Friday, December 28th, 2007

561B4AF1-C5A5-4363-B67E-E01ADD90084E.jpgI am a big fan of OpenID for a range of reasons, some of which I articulated here, Why bloggers should learn about OpenID, and others I have outlined in my other blogging about identity issues and discussed in a Security Round Table podcast about OpenID (the show notes for this podcast, by the way, provide a very large compilation of links to learn all about OpenID). So an objective I have is to make this blog support OpenID.

There are really two different aspects to “supporting” OpenID. First, a blog, or any other website, can be an OpenID provider in that it can be the source URL used as an “OpenID URL” to login to a site that supports OpenID. Second, a blog can support logins using OpenID.

The first part is the easiest and I’ve done this now using the “OpenID Provider for WordPress MU” plugin. Extremely simple to use. Just download, unzip, and drop the one PHP script and a subdirectory into your “mu-plugins” directory. Ta da. It is activated by default and now you can login to other sites with the URL of your blog (and, naturally, having logged into your own blog with a valid username and password).

How does this work in practice? Well, over on my LiveJournal blog I replied to a comment using OpenID to login. Here’s how the result looked:

ljopenidcomment.jpg

You can see the OpenID logo next to my name and then the URL for the main blog site. I chose to login with the OpenID of “http://blogs.voxeo.com/” but could have equally logged in with any of the actual blogs. (As far as WPMU is concerned, the portal page is one of the blogs… we’re just not using it in that way, i.e. there will never be posts to the “blog” that is our portal page.) What I am not showing in a screenshot is the intermediary step where I was presented with a page on my WPMU site where I had to authorize www.livejournal.com to obtain my identity information. I’m just showing the end result.

There are a couple of advantages to this. First, I can now have a work identity that is associated with my employer. Second, from a marketing point-of-view, I’m leaving the URL of my blog there in the comments for the post. Other readers can then click on the link to come back and visit this site. Third, as a user, I didn’t have to re-enter all this information to leave a comment. I just entered my OpenID URL, authorized the requesting site to use my identity and… ta da… there it was.

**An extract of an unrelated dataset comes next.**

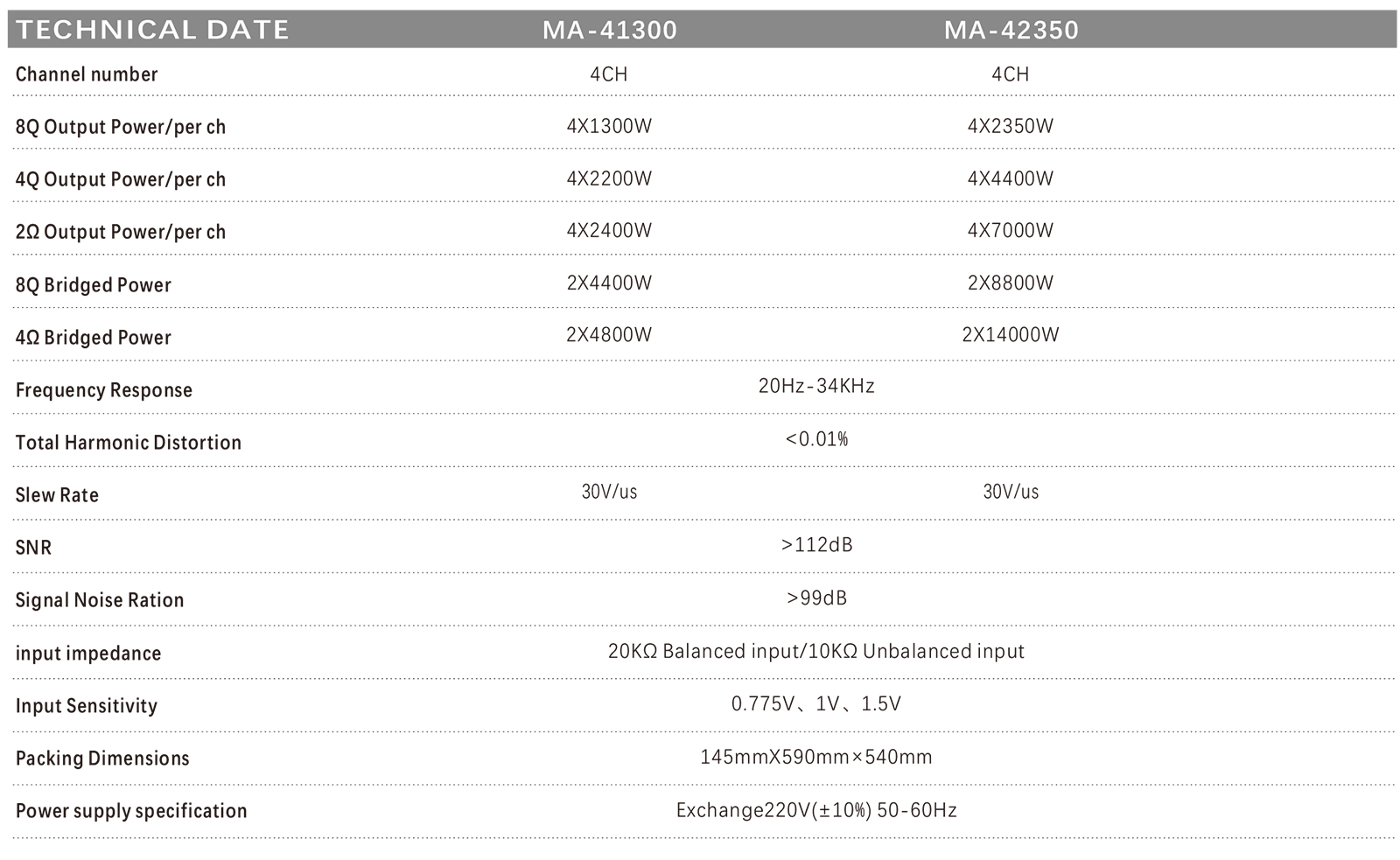The width and height of the screenshot is (1400, 860).
Task: Select the 2X14000W bridged power value
Action: 1011,335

So that’s the “easy” part of turning your site into an OpenID provider. How about having this site support OpenID for comment logins? Welllll… that’s turning out to be a bit more challenging. In researching the matter, it looks like most folks are using the plugin “WP-OpenID“. I’ve downloaded and installed it, but because we do not have PHP 5 installed, I am experiencing the problems outlined in this support forum post: “Fatal Error / Parse error in Yaris.php when WP-OpenID activated“. I’ve modified the script as noted in the comments but am getting the “implode” error identified at the end by “ericabiz”. Once I either: upgrade to PHP5; wait for the authors to come out with a new rev; or find another solution; I will then write “Part 2″ about OpenID.